A tissue that acts in the same way is a special layer of cells in the central plane of many legume leaves (extended bundle sheath system or paraveinal mesophyll). It consists of scavenging cells with active H+-ATPases and accumulates amino acids, stores them and forwards them to developing seeds via the phloem.
Jagged ‘teeth’ on the margins of many leaves also contain scavenging cells (Figure 3.33). Veins carry large volumes of the xylem sap to these points, where evaporation is especially rapid. Within a ‘tooth’, xylem strands end in a spray of small vessels among a bed of scavenging cells. Scavenging cells can thereby collect amino acids and load them into the phloem.
(c) Solute excretion
Not all the solutes of the transpiration stream are welcome back in the plant body.
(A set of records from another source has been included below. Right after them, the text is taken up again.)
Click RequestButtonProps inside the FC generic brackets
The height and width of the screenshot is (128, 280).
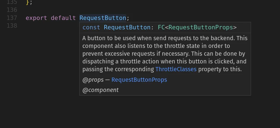coord(201,27)
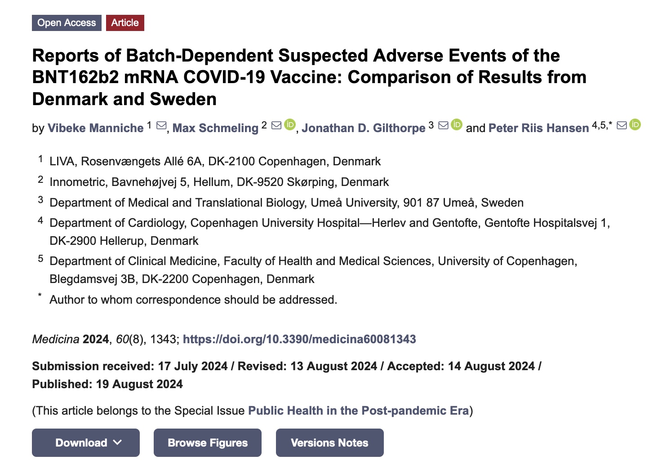Open author link Peter Riis Hansen
The width and height of the screenshot is (649, 469).
coord(538,128)
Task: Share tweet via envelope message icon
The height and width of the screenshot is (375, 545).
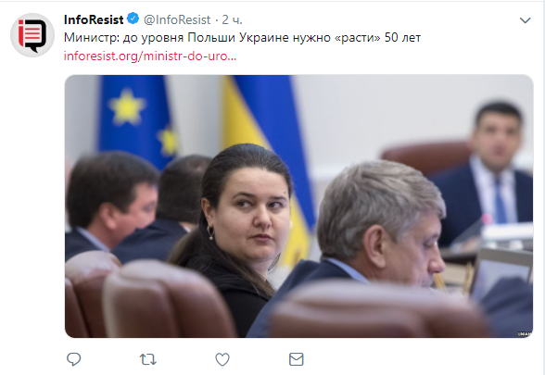Action: coord(297,359)
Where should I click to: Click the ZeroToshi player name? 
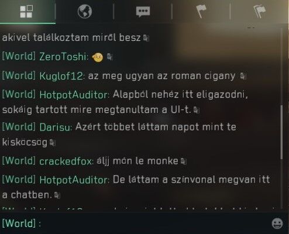click(x=63, y=57)
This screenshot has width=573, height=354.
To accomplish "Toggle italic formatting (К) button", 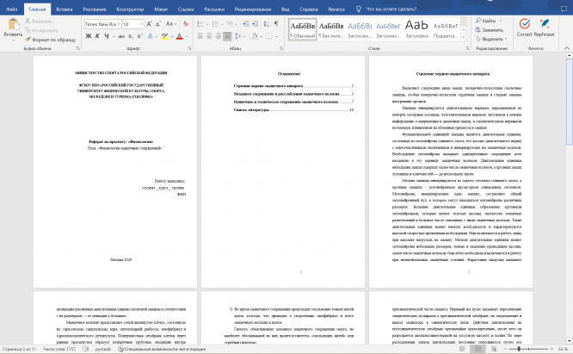I will 97,36.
Some, such as calcium, are immobilised in insoluble compounds (calcium oxalate crystals) and shed when leaves fall. Others are excreted through the surface of living leaves. A striking excretion system is found along the margin of maize leaves. Here the outermost vein has a single very wide vessel. Rapid evaporation from the exposed leaf edge cooperates with this low-resistance vessel to draw to the leaf margin all residual solutes that have not been taken out of the stream by other veins. Thus foreign material (like dyes) accumulates in this outermost vessel. The vein sheath is missing from the outer part of this vein so that vessels abut directly the airspace at leaf margins (Canny 1990). Solutes are excreted from this marginal vein, dissolved out by rain and dew, and, more actively, at night time by guttation fluid when there is positive pressure in the xylem. A similar accumulation of dye from the transpiration stream is shown along the margin of a eucalyptus leaf in Figure 3.34.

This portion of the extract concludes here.